Secondo altri, invece, meglio allarmare che sottovalutare.
In ogni caso c’è la necessità di garantire un’informazione vagliata, documentata e fondata su precisi riscontri medico-scientifici, perchè in questa situazione drammatica è in gioco il diritto alla salute delle persone.
La disinformazione, infatti, induce a comportamenti sbagliati che si riverberano sull’intera collettività.
I giornalisti cercano di attenersi scrupolosamente ai loro doveri professionali, formalizzati nel Testo unico dei giornalisti e nelle carte deontologiche più specifiche, come quella di Perugia, del 1995, esplicitamente dedicata all’informazione sanitaria.

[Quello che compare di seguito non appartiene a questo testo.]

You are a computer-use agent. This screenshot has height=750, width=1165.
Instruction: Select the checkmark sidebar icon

Fuori luogo sono sembrati invece gli auspici di taluni che invocano un codice deontologico per i giornalisti in tempi di coronavirus. La delicatezza dell’attuale situazione nessuno la nega.

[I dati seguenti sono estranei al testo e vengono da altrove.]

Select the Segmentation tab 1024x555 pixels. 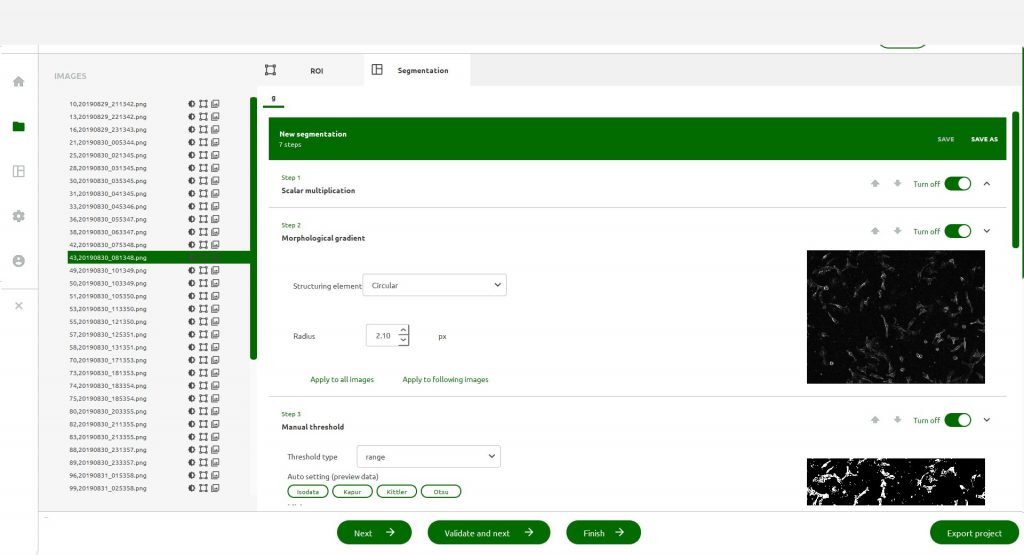(418, 71)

Nonostante tutto, essa non merita l’emanazione di un nuovo codice (l’ennesimo!) ad hoc, visto e considerato che i principi della deontologia in materia di cronaca sanitaria sono ben noti.
asterebbe rispettare quelli, evitando di indulgere a sensazionalismi, catastrofismi ma anche di cedere a euforie esagerate e fuorvianti.
Raccontare i fatti che accadono, registrare i dati di realtà senza aggiunte sovrabbondanti, mantenendo equilibrio nella narrazione, e non illudere nè allarmare eccessivamente l’opinione pubblica.
Questo è il compito del giornalista-mediatore tra gli avvenimenti e i destinatari delle sue cronache.
Lo dice la legge professionale, lo hanno ribadito negli anni pregevoli sentenze della Corte Costituzionale e della Corte di Cassazione, l’hanno sancito solennemente alcune importanti carte deontologiche e, da ultimo, il Testo unico dei doveri del giornalista del 2016.